Economics/Class Relations

“Class War” and the Lessons of History

I would generally agree with this author’s argument, following Aristotle, that diamond-shaped societies are better than pyramid-shaped societies, though I disagree with his analysis of how to get there (“Viva Roosevelt!”). Social democracy is like treating cancer with aspirin.

By David Brin

One aspect of our re-ignited American Civil War is getting a lot of air-play. It is so-called “class war.”

That’s the tag-line ordered up by Roger Ailes. The notion: that any talk of returning to 1990s tax rates – way back when the U.S. was healthy. wealthy, vibrantly entrepreneurial and world-competitive, generating millionaires at the fastest pace in human history – is somehow akin to Robespierre chopping heads in the French Revolution’s reign of terror.

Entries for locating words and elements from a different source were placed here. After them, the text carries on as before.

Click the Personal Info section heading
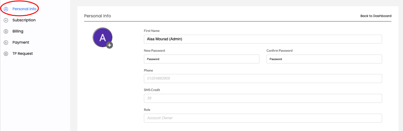The height and width of the screenshot is (131, 403). click(98, 16)
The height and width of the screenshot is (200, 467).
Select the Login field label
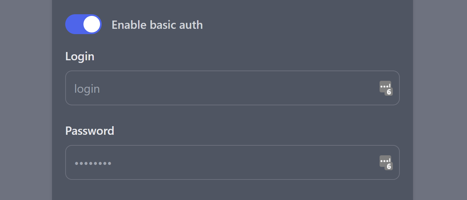pyautogui.click(x=80, y=56)
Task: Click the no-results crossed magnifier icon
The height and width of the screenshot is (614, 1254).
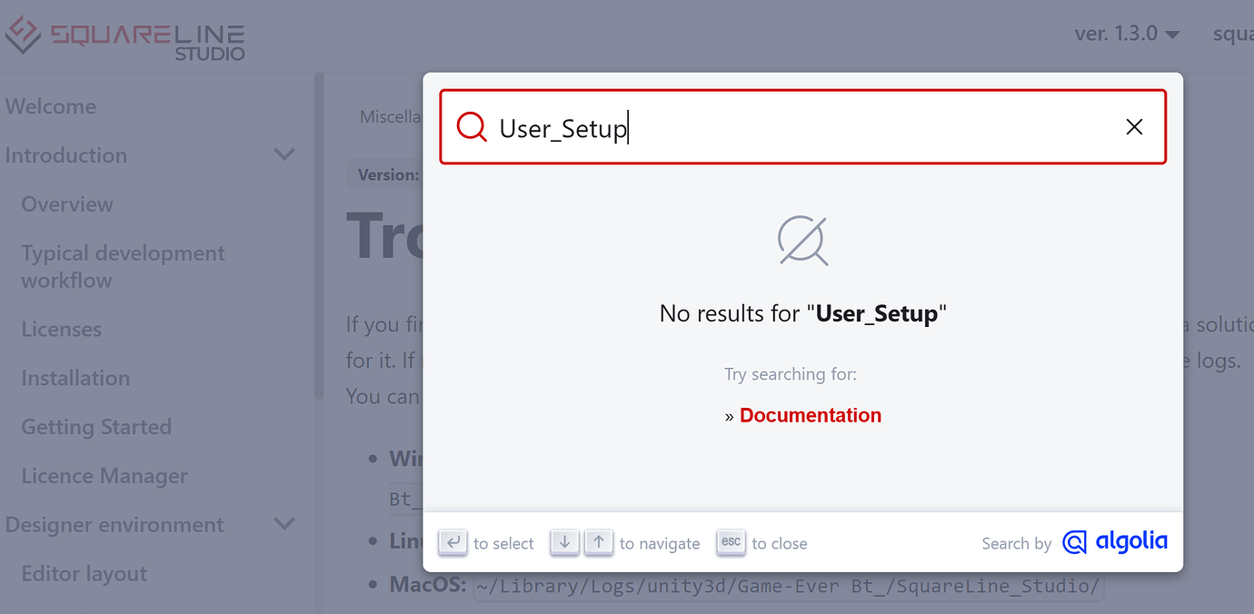Action: pyautogui.click(x=803, y=241)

That parallel is actually rather thought-provoking! Indeed, can you hang with me for a few minutes? After setting the stage with some American history, I want to get back to the way things got out of hand during that earlier 1793 class war in France.  There are some really interesting aspects I’ll bet you never knew.

Wealth-of-NationsBut in fact, “class war” has always been with us. If you ever actually sit down to read what people wrote in times past – for example Adam Smith in Wealth of Nations, or even the Bible – then you know struggle and resentment between social castes was the normal state of human affairs for 6000 years, or much longer.  Seriously, randomly choose (or “roll-up”) a decade and locale from across the last few millenia! Tell me who oppressed freedom and competitive markets in that time and place. I’ll wait.

In fact, today’s American perspective that there is no-such-thing as class – so blithely exploited by Fox – seems rather quirky and charmingly innocent.  Baby Boomers, especially, were raised under  unusual circumstances — perhaps the only stretch of time in which a great nation experienced a (fairly) flat social order.

Now this calls for simplifying – so let’s set aside the battles over racial and sexual equality, etc. – but squint with me here, for a minute.  It’s fairly obvious that the period following the Second World War was (for white U.S. males) the least class-ridden of all time.  Disparities of wealth were at an all-time low and the middle class, flush with WWII savings, good wages and GI Bill-fostered competitiveness, experienced a generation of utter dominance over the American experience. A confident dominance that got woven into popular culture through TV and all other media.

= Pyramids and diamonds =

Instead of the classic human social pattern — pyramid-shaped with a tiny, fierce nobility lording it over peasant multitudes — ours was diamond-shaped with a well-off middle that actually outnumbered the poor! A miracle nobody in all the past ever foresaw. Except perhaps Smith. Certainly not Karl Marx! In fact, nothing so undermined the honey-seductive mantras of Marxism so much as the living example of the U.S. middle class. Which the whole world wanted to join.

And now the penultimate point (before getting back to 1793 France). Our post-WWII flattened-diamond pattern did not quash or undermine competitive capitalism!  Not at all. In fact, never before or since has there been such fecund, vigorous entrepreneurialism as during the flattest and most “level” social order the world ever saw.